3. **Storing the Result:** Save the result of the query execution in the variable specified by `TargetVariable`. The result will be the dataset retrieved by the executed SQL statement.
### Example Usage
Suppose you want to retrieve all the data from the row with id equal to 5 from a table called `users`.
// Define variables prompt = "get the value of the row with id 5" source = "users" queryResult = '' // Call the command to process the query ormAI(prompt, source, queryResult) // Return the query result via addResult addResult(queryResult)
In this example, the `ormAI()` command will convert the `prompt` into an SQL query: `SELECT * FROM users WHERE id = 5;`. This query will be executed on the `users` table, and the results will be stored in the `queryResult` variable. The `queryResult` variable will be returned via `addResult(queryResult)`. The output will be the dataset retrieved by the executed SQL statement.
functionAI()
------------
The `functionAI()` command uses an artificial intelligence model to convert a natural language description of a function or process into a code implementation, which is then executed and returns the result.
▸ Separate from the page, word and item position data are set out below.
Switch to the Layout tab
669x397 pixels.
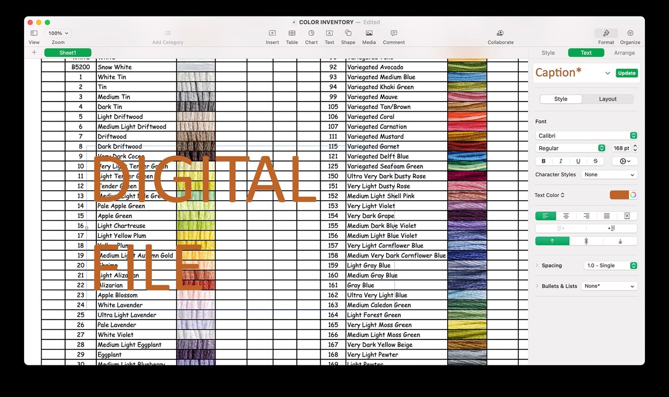tap(607, 99)
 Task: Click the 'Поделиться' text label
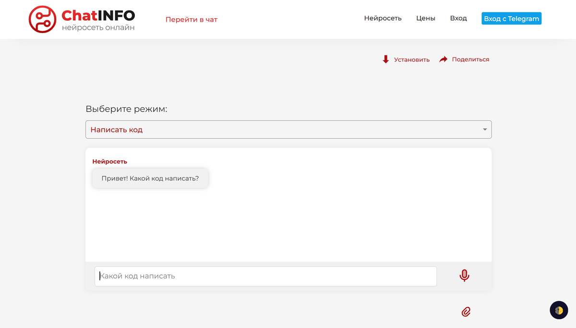pyautogui.click(x=470, y=59)

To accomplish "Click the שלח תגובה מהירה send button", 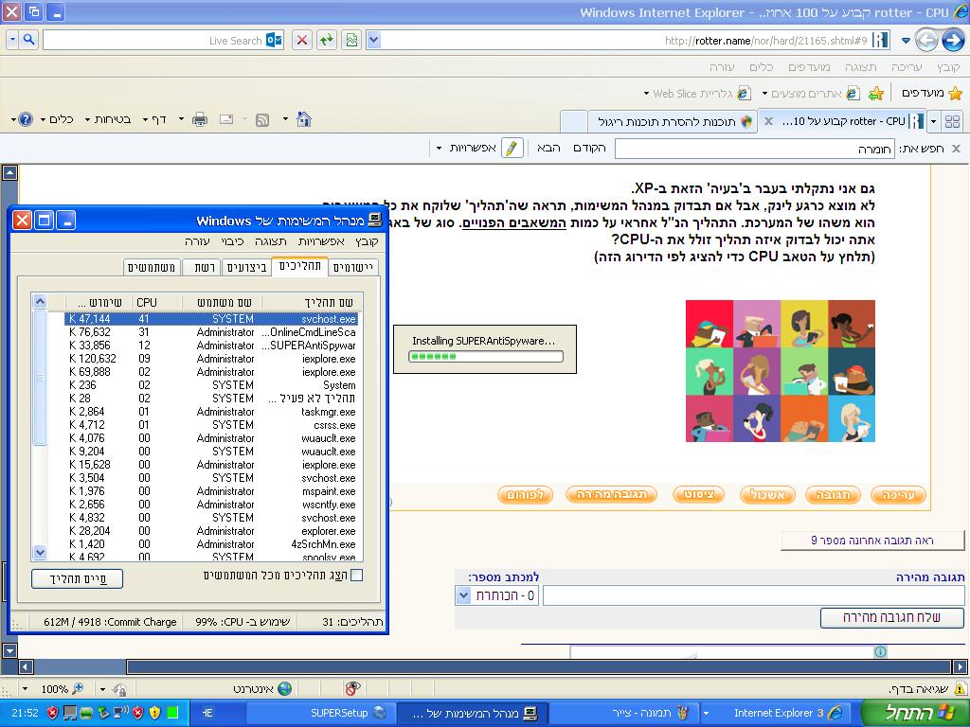I will pyautogui.click(x=891, y=618).
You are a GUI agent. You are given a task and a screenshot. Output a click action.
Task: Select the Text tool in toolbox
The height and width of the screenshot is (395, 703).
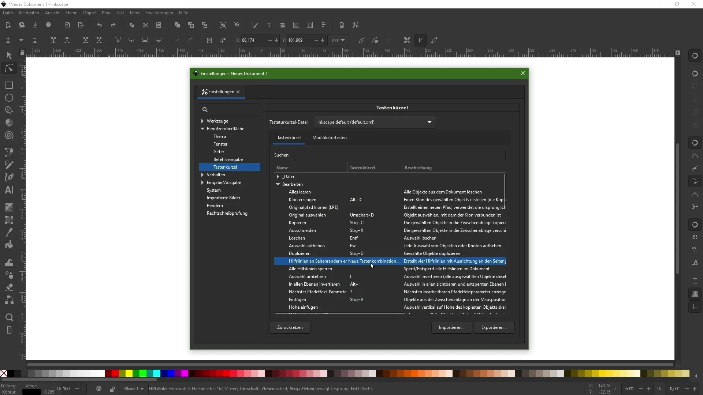[x=9, y=190]
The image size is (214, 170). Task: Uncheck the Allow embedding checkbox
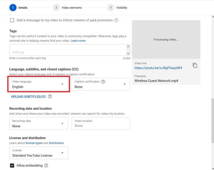click(12, 165)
This command converts a description provided in `prompt` into a function that operates on the data of the table specified in `source`, and stores the result in a target variable.
### Parameters
* **prompt**
Type: `variable`
Description: A string in natural language that describes the process or function to be executed. For example, "calculate the average of the salary column".
* **source**
Type: `variable`
Description: The name of the table on which the generated function should be executed. It must be a variable containing the name of the table in the database.
* **TargetVariable**
Type: `variable`
Description: The variable in which the result of the executed function or process will be stored. It must be a variable that will receive the result of the generated and executed code.
### Command Flow
1. **Generating Code:** Use the artificial intelligence model to convert the `prompt` into a code implementation. For example, if the prompt is "calculate the average of the salary column", the AI will generate the code necessary to calculate the average of that column.
2. **Executing the Code:** Execute the generated code on the table specified in `source`.
3. **Storing the Result:** Save the result of the code execution in the variable specified by `TargetVariable`. The result will be the calculated value or the dataset produced by the executed code.
### Example Usage
Suppose you want to calculate the average of the `salary` column in a table called `employees`.
// Define variables prompt = "calculate the average of the salary column" source = "employees" averageSalary = '' // Call the command to process the function functionAI(prompt, source, averageSalary) // Return the result of the function via addResult addResult(averageSalary)
In this example, the `functionAI()` command will convert the `prompt` into a code implementation to calculate the average of the `salary` column in the `employees` table. The result of the calculation will be stored in the `averageSalary` variable, and this variable will be returned via `addResult(averageSalary)`. The output will be the calculated average of the `salary` column.